- _Problem description_
Reproduce the lines below with "Sms Configuration" changed to "SMS Configuration", leaving everything else untouched.

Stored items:
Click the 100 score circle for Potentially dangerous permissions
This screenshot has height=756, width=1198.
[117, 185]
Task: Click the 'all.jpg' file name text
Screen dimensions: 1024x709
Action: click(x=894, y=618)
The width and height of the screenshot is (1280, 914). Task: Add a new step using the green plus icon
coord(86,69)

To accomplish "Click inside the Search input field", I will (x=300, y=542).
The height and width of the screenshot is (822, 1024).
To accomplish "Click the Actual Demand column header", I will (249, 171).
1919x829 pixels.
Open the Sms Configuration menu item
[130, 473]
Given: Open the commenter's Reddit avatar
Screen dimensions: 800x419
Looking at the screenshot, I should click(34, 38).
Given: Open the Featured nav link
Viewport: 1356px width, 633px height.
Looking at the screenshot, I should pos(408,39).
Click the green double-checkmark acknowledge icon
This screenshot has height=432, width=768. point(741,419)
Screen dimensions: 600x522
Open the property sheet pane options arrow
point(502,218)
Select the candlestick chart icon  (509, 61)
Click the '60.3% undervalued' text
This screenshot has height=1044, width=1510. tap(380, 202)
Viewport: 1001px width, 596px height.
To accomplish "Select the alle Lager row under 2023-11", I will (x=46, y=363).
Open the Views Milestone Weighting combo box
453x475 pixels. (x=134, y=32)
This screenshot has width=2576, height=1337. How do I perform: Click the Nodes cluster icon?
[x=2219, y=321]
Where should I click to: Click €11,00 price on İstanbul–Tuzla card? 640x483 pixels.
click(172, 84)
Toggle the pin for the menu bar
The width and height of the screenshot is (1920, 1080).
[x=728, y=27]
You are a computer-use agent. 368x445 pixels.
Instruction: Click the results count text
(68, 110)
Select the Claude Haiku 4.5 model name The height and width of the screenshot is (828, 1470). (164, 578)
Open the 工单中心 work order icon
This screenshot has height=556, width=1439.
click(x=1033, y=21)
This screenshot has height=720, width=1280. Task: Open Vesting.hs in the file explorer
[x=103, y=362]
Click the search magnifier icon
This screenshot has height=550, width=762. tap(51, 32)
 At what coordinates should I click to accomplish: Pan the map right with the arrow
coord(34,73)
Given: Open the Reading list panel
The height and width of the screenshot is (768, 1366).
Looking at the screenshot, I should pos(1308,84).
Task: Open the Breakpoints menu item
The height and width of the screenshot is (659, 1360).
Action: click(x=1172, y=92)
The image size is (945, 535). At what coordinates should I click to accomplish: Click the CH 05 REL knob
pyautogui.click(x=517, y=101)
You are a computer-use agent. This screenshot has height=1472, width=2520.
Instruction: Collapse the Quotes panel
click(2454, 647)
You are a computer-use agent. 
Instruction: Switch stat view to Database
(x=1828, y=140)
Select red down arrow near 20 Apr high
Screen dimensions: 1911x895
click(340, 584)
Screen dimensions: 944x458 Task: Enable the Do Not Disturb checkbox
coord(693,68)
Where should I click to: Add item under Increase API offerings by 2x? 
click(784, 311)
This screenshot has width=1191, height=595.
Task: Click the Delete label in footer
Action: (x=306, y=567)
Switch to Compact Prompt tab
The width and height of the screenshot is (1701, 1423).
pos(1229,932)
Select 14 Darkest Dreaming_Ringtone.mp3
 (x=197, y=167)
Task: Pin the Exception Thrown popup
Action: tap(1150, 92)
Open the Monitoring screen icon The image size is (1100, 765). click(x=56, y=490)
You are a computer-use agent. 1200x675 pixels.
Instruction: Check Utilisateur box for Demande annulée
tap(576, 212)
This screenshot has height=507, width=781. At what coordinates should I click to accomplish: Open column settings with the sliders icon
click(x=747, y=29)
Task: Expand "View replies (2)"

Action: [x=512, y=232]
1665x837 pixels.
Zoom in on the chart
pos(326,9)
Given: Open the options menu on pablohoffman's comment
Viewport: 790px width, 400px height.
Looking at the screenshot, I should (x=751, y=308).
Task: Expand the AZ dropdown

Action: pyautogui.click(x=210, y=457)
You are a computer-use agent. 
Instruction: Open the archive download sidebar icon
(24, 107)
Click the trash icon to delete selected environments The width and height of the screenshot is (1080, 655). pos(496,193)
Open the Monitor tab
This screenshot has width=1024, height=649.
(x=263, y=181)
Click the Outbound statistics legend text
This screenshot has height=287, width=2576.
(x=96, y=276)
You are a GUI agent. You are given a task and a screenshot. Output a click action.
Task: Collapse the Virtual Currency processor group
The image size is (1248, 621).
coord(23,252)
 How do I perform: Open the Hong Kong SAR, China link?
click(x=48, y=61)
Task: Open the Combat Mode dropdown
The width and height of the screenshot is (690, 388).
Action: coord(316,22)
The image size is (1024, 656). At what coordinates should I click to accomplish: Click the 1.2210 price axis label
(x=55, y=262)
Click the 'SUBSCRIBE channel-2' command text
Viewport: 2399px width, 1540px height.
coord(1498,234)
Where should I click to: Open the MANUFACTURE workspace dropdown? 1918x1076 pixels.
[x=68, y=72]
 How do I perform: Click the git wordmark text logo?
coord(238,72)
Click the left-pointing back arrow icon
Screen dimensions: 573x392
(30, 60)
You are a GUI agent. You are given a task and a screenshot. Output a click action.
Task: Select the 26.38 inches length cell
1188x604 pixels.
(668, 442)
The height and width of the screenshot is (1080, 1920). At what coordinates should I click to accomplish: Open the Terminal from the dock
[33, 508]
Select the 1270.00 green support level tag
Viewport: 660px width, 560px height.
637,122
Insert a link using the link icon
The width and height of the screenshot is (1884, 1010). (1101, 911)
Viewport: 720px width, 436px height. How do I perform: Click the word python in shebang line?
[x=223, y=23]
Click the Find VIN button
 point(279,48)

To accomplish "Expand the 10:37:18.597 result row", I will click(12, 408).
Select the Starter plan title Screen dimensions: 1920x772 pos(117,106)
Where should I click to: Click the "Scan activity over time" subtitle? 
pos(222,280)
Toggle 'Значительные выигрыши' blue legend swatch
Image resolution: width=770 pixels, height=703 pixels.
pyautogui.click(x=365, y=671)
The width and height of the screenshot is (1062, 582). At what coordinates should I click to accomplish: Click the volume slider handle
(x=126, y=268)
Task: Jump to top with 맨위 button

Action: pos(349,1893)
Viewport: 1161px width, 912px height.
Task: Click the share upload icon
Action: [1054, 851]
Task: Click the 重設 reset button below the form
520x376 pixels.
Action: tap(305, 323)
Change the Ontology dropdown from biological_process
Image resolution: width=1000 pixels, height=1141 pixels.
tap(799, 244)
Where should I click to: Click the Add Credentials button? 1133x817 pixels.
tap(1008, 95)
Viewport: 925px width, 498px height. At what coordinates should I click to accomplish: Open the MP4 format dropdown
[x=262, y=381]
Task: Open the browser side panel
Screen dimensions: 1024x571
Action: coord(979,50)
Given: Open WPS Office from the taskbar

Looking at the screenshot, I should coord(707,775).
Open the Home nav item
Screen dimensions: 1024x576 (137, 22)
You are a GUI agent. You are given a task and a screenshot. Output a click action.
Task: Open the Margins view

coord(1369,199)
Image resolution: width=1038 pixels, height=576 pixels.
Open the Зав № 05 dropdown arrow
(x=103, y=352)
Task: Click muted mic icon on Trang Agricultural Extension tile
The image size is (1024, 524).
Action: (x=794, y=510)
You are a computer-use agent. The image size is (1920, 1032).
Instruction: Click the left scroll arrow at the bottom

- _Solution_
Click the 100 score circle for Potentially dangerous permissions
This screenshot has height=756, width=1198.
[117, 185]
Task: Click the 'all.jpg' file name text
Screen dimensions: 1024x709
Action: click(x=894, y=618)
The width and height of the screenshot is (1280, 914). Task: Add a new step using the green plus icon
coord(86,69)

To accomplish "Click inside the Search input field", I will (x=300, y=542).
The height and width of the screenshot is (822, 1024).
To accomplish "Click the Actual Demand column header", I will (249, 171).
1919x829 pixels.
Open the SMS Configuration menu item
[130, 473]
Given: Open the commenter's Reddit avatar
Screen dimensions: 800x419
Looking at the screenshot, I should click(34, 38).
Given: Open the Featured nav link
Viewport: 1356px width, 633px height.
Looking at the screenshot, I should pos(408,39).
Click the green double-checkmark acknowledge icon
This screenshot has height=432, width=768. point(741,419)
Screen dimensions: 600x522
Open the property sheet pane options arrow
point(502,218)
Select the candlestick chart icon  (509, 61)
Click the '60.3% undervalued' text
This screenshot has height=1044, width=1510. tap(380, 202)
Viewport: 1001px width, 596px height.
To accomplish "Select the alle Lager row under 2023-11", I will (x=46, y=363).
Open the Views Milestone Weighting combo box
453x475 pixels. (x=134, y=32)
This screenshot has width=2576, height=1337. How do I perform: Click the Nodes cluster icon?
[x=2219, y=321]
Where should I click to: Click €11,00 price on İstanbul–Tuzla card? 640x483 pixels.
click(172, 84)
Toggle the pin for the menu bar
The width and height of the screenshot is (1920, 1080).
[x=728, y=27]
You are a computer-use agent. 368x445 pixels.
Instruction: Click the results count text
(68, 110)
Select the Claude Haiku 4.5 model name The height and width of the screenshot is (828, 1470). (164, 578)
Open the 工单中心 work order icon
This screenshot has height=556, width=1439.
click(x=1033, y=21)
This screenshot has height=720, width=1280. Task: Open Vesting.hs in the file explorer
[x=103, y=362]
Click the search magnifier icon
This screenshot has height=550, width=762. tap(51, 32)
 At what coordinates should I click to accomplish: Pan the map right with the arrow
coord(34,73)
Given: Open the Reading list panel
The height and width of the screenshot is (768, 1366).
Looking at the screenshot, I should pos(1308,84).
Task: Open the Breakpoints menu item
The height and width of the screenshot is (659, 1360).
Action: click(x=1172, y=92)
The image size is (945, 535). At what coordinates should I click to accomplish: Click the CH 05 REL knob
pyautogui.click(x=517, y=101)
You are a computer-use agent. This screenshot has height=1472, width=2520.
Instruction: Collapse the Quotes panel
click(2454, 647)
You are a computer-use agent. 
Instruction: Switch stat view to Database
(x=1828, y=140)
Select red down arrow near 20 Apr high
Screen dimensions: 1911x895
click(340, 584)
Screen dimensions: 944x458 Task: Enable the Do Not Disturb checkbox
coord(693,68)
Where should I click to: Add item under Increase API offerings by 2x? 
click(784, 311)
This screenshot has width=1191, height=595.
Task: Click the Delete label in footer
Action: (x=306, y=567)
Switch to Compact Prompt tab
The width and height of the screenshot is (1701, 1423).
pos(1229,932)
Select 14 Darkest Dreaming_Ringtone.mp3
 (x=197, y=167)
Task: Pin the Exception Thrown popup
Action: tap(1150, 92)
Open the Monitoring screen icon The image size is (1100, 765). click(x=56, y=490)
You are a computer-use agent. 1200x675 pixels.
Instruction: Check Utilisateur box for Demande annulée
tap(576, 212)
This screenshot has height=507, width=781. At what coordinates should I click to accomplish: Open column settings with the sliders icon
click(x=747, y=29)
Task: Expand "View replies (2)"

Action: [x=512, y=232]
1665x837 pixels.
Zoom in on the chart
pos(326,9)
Given: Open the options menu on pablohoffman's comment
Viewport: 790px width, 400px height.
Looking at the screenshot, I should (x=751, y=308).
Task: Expand the AZ dropdown

Action: pyautogui.click(x=210, y=457)
You are a computer-use agent. 
Instruction: Open the archive download sidebar icon
(24, 107)
Click the trash icon to delete selected environments The width and height of the screenshot is (1080, 655). pos(496,193)
Open the Monitor tab
This screenshot has width=1024, height=649.
(x=263, y=181)
Click the Outbound statistics legend text
This screenshot has height=287, width=2576.
(x=96, y=276)
You are a GUI agent. You are given a task and a screenshot. Output a click action.
Task: Collapse the Virtual Currency processor group
The image size is (1248, 621).
coord(23,252)
 How do I perform: Open the Hong Kong SAR, China link?
click(x=48, y=61)
Task: Open the Combat Mode dropdown
The width and height of the screenshot is (690, 388).
Action: coord(316,22)
The image size is (1024, 656). At what coordinates should I click to accomplish: Click the 1.2210 price axis label
(x=55, y=262)
Click the 'SUBSCRIBE channel-2' command text
Viewport: 2399px width, 1540px height.
coord(1498,234)
Where should I click to: Open the MANUFACTURE workspace dropdown? 1918x1076 pixels.
[x=68, y=72]
 How do I perform: Click the git wordmark text logo?
coord(238,72)
Click the left-pointing back arrow icon
Screen dimensions: 573x392
(30, 60)
You are a GUI agent. You are given a task and a screenshot. Output a click action.
Task: Select the 26.38 inches length cell
1188x604 pixels.
(668, 442)
The height and width of the screenshot is (1080, 1920). At what coordinates should I click to accomplish: Open the Terminal from the dock
[33, 508]
Select the 1270.00 green support level tag
Viewport: 660px width, 560px height.
637,122
Insert a link using the link icon
The width and height of the screenshot is (1884, 1010). (1101, 911)
Viewport: 720px width, 436px height. How do I perform: Click the word python in shebang line?
[x=223, y=23]
Click the Find VIN button
 point(279,48)

To accomplish "Expand the 10:37:18.597 result row", I will click(12, 408).
Select the Starter plan title Screen dimensions: 1920x772 pos(117,106)
Where should I click to: Click the "Scan activity over time" subtitle? 
pos(222,280)
Toggle 'Значительные выигрыши' blue legend swatch
Image resolution: width=770 pixels, height=703 pixels.
pyautogui.click(x=365, y=671)
The width and height of the screenshot is (1062, 582). At what coordinates should I click to accomplish: Click the volume slider handle
(x=126, y=268)
Task: Jump to top with 맨위 button

Action: pos(349,1893)
Viewport: 1161px width, 912px height.
Task: Click the share upload icon
Action: [1054, 851]
Task: Click the 重設 reset button below the form
520x376 pixels.
Action: tap(305, 323)
Change the Ontology dropdown from biological_process
Image resolution: width=1000 pixels, height=1141 pixels.
tap(799, 244)
Where should I click to: Click the Add Credentials button? 1133x817 pixels.
tap(1008, 95)
Viewport: 925px width, 498px height. At what coordinates should I click to accomplish: Open the MP4 format dropdown
[x=262, y=381]
Task: Open the browser side panel
Screen dimensions: 1024x571
Action: coord(979,50)
Given: Open WPS Office from the taskbar

Looking at the screenshot, I should coord(707,775).
Open the Home nav item
Screen dimensions: 1024x576 (137, 22)
You are a GUI agent. You are given a task and a screenshot. Output a click action.
Task: Open the Margins view

coord(1369,199)
Image resolution: width=1038 pixels, height=576 pixels.
Open the Зав № 05 dropdown arrow
(x=103, y=352)
Task: Click muted mic icon on Trang Agricultural Extension tile
The image size is (1024, 524).
Action: (x=794, y=510)
You are a computer-use agent. The image size is (1920, 1032).
Instruction: Click the left scroll arrow at the bottom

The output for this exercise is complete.